Shhh… The E-Tailing Infant Comes of Age

Things used to be pretty turbulent while the e-tailing infant was growing up. And now it looks as if e-tailing has already weathered its teenage years and, showing signs of maturity, may be safely leaving home. It’s the silence surrounding e-tailing’s 2000 holiday season that tells me this is so.

The media tried to remind us how terrible last year’s holiday season was for e-tailers and how disastrous the season before last year’s had turned out to be. You recall the 1998 and 1999 holiday seasons, when major fulfillment problems annihilated many e-tailers and crippled many others. CEOs all over the place were up to their ears in trying to ensure on-time, accurate delivery. There were more lawsuits filed against e-tailers than in any other period of dot-com “history.”

Even the big boys — the Toys “R” Uses and Amazons of the world — had to resort to partnerships to remedy the fulfillment ills. Such strategic maneuvers not only led to healthy improvements in online service delivery but also ushered in the most silent of all holiday seasons.

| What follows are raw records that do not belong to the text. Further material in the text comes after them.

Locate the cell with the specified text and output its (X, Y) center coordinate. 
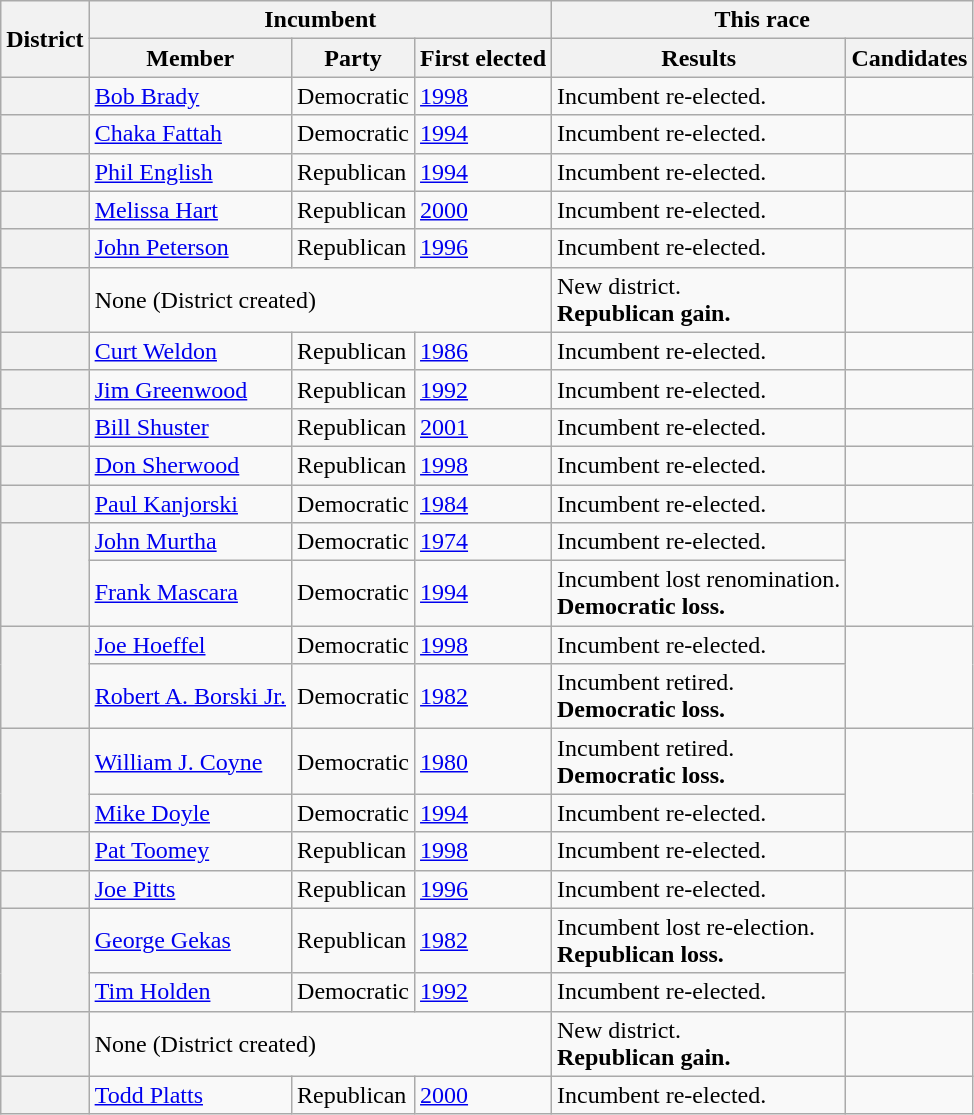
Pat Toomey (190, 851)
First elected (484, 58)
William J. Coyne (190, 762)
Don Sherwood (190, 465)
District (45, 39)
Incumbent lost re-election.Republican loss. (699, 940)
2001 (484, 427)
Chaka Fattah (190, 134)
1986 (484, 351)
Party (354, 58)
Results (699, 58)
Frank Mascara (190, 594)
John Murtha (190, 542)
Member (190, 58)
Robert A. Borski Jr. (190, 696)
Curt Weldon (190, 351)
Candidates (910, 58)
This race (762, 20)
1984 (484, 503)
Joe Hoeffel (190, 645)
1974 (484, 542)
John Peterson (190, 248)
Jim Greenwood (190, 389)
Bob Brady (190, 96)
George Gekas (190, 940)
Paul Kanjorski (190, 503)
Incumbent (320, 20)
Tim Holden (190, 992)
Incumbent lost renomination.Democratic loss. (699, 594)
Mike Doyle (190, 813)
Joe Pitts (190, 889)
Melissa Hart (190, 210)
Bill Shuster (190, 427)
Todd Platts (190, 1095)
1980 (484, 762)
Phil English (190, 172)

Why? Because the din of bad publicity that e-tailing delinquency had elicited was suddenly gone.

In many ways, the latest holiday season’s tranquil passing paralleled that of the millennium bug. Remember the hype and expectation, the fear and preparation? All the precautions and presentiments were understandable or necessary, but, as things turned out, the forecasts and arrangements simply contributed to the proverbial tempest in a tea cup. Although e-tailing weathered the storm of failures during the 1998 and 1999 holiday seasons, expectations of e-tailing’s inevitable collapse and demise were as rife as the worldwide expectations of electronic collapse on the eve of 2000. But, in the end, instead of a big bang we heard barely a whimper.

Silence is golden. There wasn’t a lot to make a big noise about as far as online retailing was concerned. Perhaps because everyone was so focused on the fact that the e-tailing disaster just shouldn’t happen again, it didn’t. And a review of the last holiday season’s sales figures confirms that it didn’t.

eMarketer states that consumers spent an average of $215 online during the 1999 holiday season. Average spending increased to $280 in the 2000 holiday season. Not bad, considering all the bad press dot-coms had attracted during the previous year and the threat of fulfillment problems that prefaced consumers’ relationships with dot-com e-tailers up till this period.

Yes, the holiday silence was golden because it whispered of a successful, disaster-free season for e-tailers. Apparently, there wasn’t much for the media to report on: no major failures, no major lawsuits, no major consumer-complaint rushes.

The fact is, there should be no need to report on the absence of failure. Do you remember a holiday season prior to 1994 in which the media headlined articles like so: “This Year’s Holiday Season a Major Success for Retailers as They Managed to Deliver All Their Products on Time, Had Fewer Complaints, and Kept Their Promises”? I don’t.

Why?

Because such achievements are surely assumed to be everyday facts in retailing. They represent adherence to fundamental business principles that determine commercial survival.

Well, congratulations, e-tailers. You finally passed the test. It was the most elementary one, but also the most important. You’ve matured, so much so that you’re now included in the grownups’ press coverage. You don’t occupy columns of your own that discuss infrastructure problems, branding problems, keeping-your-promise problems, and other start-up problems. Articles on e-tailing can now discuss how the business looks as a mature industry: how the e-tailing machine is growing and being maintained rather than how it’s being built.

Having this in mind, my next question is, What will be the press’s focus on e-tailing during 2001, now that the media’s love-to-hate darling has succeeded? Time will tell. But I wouldn’t be surprised if you find the answer in articles covering traditional retailing.